Exercise aim: Exactly as they appear, copy the lines from the start of the entries below to the line containing "Given: Click the YOU", both ends included.

[Saved data entries]

☆ ☆ ☆ ☆ ☆ ☆ ☆

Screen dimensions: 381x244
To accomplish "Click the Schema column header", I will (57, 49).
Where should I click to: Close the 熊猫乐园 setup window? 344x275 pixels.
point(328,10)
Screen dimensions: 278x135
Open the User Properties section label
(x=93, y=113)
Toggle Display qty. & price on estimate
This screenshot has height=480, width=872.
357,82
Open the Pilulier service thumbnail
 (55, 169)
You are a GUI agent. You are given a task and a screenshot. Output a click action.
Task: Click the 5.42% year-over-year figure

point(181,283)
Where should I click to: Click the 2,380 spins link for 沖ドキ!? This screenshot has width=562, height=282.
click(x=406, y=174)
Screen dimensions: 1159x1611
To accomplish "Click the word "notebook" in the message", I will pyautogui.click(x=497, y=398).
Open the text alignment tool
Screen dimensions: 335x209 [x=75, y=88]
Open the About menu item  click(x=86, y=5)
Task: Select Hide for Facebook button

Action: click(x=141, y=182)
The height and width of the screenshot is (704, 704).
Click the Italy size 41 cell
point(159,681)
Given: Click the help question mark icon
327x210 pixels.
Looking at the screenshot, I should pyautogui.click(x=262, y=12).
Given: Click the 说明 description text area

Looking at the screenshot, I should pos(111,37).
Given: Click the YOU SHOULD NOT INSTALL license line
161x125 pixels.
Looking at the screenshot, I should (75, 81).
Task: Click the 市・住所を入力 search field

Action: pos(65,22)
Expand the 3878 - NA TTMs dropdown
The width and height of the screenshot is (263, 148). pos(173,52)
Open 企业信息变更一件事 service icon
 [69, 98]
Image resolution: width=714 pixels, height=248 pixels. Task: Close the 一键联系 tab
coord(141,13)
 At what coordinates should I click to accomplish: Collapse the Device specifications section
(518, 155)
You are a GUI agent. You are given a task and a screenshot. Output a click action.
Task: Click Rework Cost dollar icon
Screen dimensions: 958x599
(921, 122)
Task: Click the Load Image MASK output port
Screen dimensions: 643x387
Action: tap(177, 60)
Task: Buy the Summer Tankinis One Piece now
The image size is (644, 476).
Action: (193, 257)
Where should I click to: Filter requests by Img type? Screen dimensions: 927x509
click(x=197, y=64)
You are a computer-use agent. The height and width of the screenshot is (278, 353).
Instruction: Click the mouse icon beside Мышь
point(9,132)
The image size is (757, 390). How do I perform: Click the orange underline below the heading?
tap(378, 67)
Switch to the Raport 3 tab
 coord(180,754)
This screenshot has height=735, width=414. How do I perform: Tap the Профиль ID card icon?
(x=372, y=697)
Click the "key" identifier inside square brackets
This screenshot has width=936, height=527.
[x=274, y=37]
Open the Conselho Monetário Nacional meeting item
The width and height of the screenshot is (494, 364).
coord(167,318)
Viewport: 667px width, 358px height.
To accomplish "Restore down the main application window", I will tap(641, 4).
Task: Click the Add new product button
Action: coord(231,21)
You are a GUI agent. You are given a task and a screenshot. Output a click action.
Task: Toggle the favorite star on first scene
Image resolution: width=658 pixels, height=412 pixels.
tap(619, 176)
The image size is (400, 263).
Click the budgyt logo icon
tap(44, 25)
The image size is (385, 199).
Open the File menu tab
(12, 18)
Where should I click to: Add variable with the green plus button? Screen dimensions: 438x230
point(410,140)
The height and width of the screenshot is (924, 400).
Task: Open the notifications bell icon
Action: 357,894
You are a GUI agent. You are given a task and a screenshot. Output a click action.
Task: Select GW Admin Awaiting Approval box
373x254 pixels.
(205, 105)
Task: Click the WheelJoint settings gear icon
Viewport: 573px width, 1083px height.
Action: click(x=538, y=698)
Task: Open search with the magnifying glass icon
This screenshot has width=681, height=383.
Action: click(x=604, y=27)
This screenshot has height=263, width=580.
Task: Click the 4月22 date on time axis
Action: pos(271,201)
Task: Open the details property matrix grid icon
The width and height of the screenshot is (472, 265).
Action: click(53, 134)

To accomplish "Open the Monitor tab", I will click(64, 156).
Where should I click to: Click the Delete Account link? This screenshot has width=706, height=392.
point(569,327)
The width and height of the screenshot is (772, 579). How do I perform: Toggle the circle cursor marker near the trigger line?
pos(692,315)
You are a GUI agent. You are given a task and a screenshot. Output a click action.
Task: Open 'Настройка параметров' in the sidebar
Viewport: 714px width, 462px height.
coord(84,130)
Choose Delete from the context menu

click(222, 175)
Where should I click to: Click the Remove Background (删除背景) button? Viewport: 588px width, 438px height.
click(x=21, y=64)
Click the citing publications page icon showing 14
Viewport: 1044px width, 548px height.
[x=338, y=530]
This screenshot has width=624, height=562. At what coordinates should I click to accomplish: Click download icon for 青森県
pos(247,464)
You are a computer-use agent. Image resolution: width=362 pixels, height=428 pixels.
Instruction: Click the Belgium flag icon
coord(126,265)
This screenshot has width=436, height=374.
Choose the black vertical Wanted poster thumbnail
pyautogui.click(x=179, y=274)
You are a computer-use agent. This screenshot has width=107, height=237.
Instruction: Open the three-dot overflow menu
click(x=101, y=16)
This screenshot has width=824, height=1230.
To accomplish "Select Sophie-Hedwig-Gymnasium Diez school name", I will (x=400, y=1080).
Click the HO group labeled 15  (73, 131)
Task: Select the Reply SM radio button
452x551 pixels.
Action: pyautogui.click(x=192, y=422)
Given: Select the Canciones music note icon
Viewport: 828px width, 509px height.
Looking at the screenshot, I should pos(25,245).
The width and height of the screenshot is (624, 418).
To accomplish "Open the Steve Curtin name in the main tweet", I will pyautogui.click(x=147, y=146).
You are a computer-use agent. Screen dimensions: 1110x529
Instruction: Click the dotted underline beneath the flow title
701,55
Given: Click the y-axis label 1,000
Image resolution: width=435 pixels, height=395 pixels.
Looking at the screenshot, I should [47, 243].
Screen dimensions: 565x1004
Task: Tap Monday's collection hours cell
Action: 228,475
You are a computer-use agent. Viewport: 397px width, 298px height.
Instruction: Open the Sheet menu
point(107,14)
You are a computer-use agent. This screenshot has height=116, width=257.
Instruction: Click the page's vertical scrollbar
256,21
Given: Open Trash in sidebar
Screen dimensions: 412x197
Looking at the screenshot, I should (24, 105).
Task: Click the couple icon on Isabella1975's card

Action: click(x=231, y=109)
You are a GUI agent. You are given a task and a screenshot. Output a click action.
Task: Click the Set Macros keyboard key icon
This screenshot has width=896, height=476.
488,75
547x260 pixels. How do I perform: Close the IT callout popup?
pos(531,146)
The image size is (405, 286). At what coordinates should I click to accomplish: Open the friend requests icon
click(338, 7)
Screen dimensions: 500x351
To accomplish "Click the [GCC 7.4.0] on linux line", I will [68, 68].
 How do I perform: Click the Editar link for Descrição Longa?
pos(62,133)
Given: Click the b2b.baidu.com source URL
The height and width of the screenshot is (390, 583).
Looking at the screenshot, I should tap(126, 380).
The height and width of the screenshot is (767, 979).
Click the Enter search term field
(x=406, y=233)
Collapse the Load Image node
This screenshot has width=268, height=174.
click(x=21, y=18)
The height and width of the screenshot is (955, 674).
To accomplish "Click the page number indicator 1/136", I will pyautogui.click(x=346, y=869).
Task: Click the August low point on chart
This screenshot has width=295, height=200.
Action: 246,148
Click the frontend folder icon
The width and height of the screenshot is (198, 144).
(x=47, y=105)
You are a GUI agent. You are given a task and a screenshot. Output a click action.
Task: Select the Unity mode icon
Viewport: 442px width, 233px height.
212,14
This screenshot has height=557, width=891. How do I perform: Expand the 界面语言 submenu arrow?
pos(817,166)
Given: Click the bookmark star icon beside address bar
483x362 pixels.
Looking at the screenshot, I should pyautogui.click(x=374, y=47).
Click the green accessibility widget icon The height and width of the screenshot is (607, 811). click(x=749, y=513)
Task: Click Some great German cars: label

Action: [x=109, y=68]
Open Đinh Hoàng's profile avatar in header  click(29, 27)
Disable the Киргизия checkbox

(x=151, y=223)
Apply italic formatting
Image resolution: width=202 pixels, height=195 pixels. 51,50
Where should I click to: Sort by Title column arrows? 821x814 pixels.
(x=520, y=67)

☆ ☆ ☆ ☆ ☆ ☆ ☆

Task output:
Screen dimensions: 381x244
To accomplish "Click the Schema column header", I will (57, 49).
Where should I click to: Close the 熊猫乐园 setup window? 344x275 pixels.
point(328,10)
Screen dimensions: 278x135
Open the User Properties section label
(x=93, y=113)
Toggle Display qty. & price on estimate
This screenshot has height=480, width=872.
357,82
Open the Pilulier service thumbnail
 (55, 169)
You are a GUI agent. You are given a task and a screenshot. Output a click action.
Task: Click the 5.42% year-over-year figure

point(181,283)
Where should I click to: Click the 2,380 spins link for 沖ドキ!? This screenshot has width=562, height=282.
click(x=406, y=174)
Screen dimensions: 1159x1611
To accomplish "Click the word "notebook" in the message", I will pyautogui.click(x=497, y=398).
Open the text alignment tool
Screen dimensions: 335x209 [x=75, y=88]
Open the About menu item  click(x=86, y=5)
Task: Select Hide for Facebook button

Action: click(x=141, y=182)
The height and width of the screenshot is (704, 704).
Click the Italy size 41 cell
point(159,681)
Given: Click the help question mark icon
327x210 pixels.
Looking at the screenshot, I should pyautogui.click(x=262, y=12).
Given: Click the 说明 description text area

Looking at the screenshot, I should pos(111,37).
Given: Click the YOU SHOULD NOT INSTALL license line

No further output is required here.